AIG had to be rescued during the 2008 financial crisis in one of the biggest bailouts by the U.S. government. It finished paying taxpayers in late 2012 and has been struggling since to boost critical measures of profitability as it battles pricing pressures.
A key profitability ratio known as return on equity was 5.9% for the third quarter and 6.9% for the first nine months of the year, based on one way of calculating it. For the first six months of the year, the return had stood at 7.3%. AIG's target return for 2015 is 7.6%. That is well below the 11% to 15% recent returns of some rivals. AIG has set a goal of getting that ratio to 10% over the next several years.
Mr. Hancock said last week in response to Mr. Icahn's letter that AIG welcomes ideas from investors but is already on course to simplify its operations and risk. He will have another opportunity to respond Tuesday during a scheduled conference call with analysts.
There were other signs of weaknesses in AIG's core operations during the third quarter. The unit that sells property-casualty policies to businesses posted an underwriting loss, as it did in the year-earlier period, meaning costs relating to claims exceeded premium revenue.
The company cited losses on commercial-automobile-liability policies, which have bedeviled some other U.S. car insurers as drivers log more miles, as well as losses on policies sold to hospitals and other health-care facilities. There were also higher losses on auto policies sold to individuals.
Pretax operating income for the unit that sells property and casualty insurance to businesses dropped 40% to $569 million. The unit saw a 6% decline in net premiums written, which is a measure of insurance sold in the quarter and is watched by analysts as a gauge of future earnings.

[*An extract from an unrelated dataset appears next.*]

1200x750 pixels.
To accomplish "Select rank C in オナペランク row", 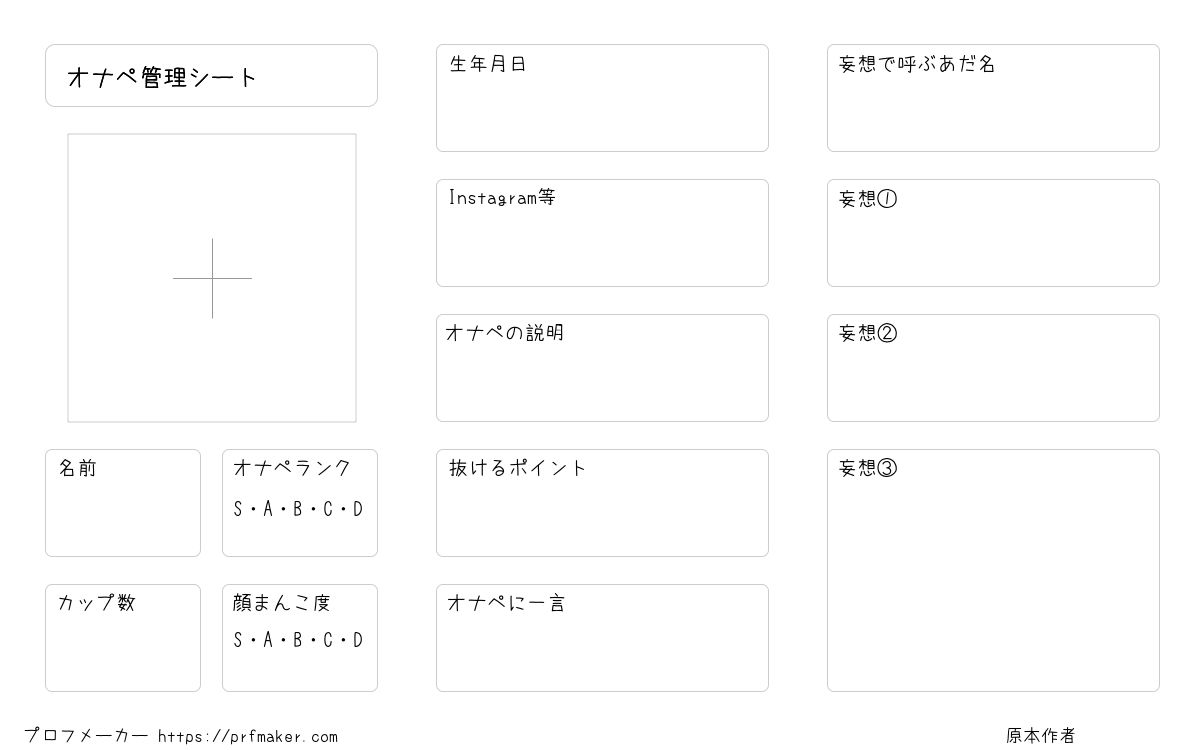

But the unit's combined ratio edged up slightly to 102.7 from 102.1, meaning AIG spent $1.027 on claims and expenses for every dollar it collected in premiums.
While the unit had higher net investment income in the year-earlier period, it and AIG's other units saw a decline in income from hedge-funds within the company's overall investment portfolio. Catastrophe-related losses were down.
The company said it had completed about $3.7 billion in share repurchases during the quarter and had bought an additional $602 million through the end of October.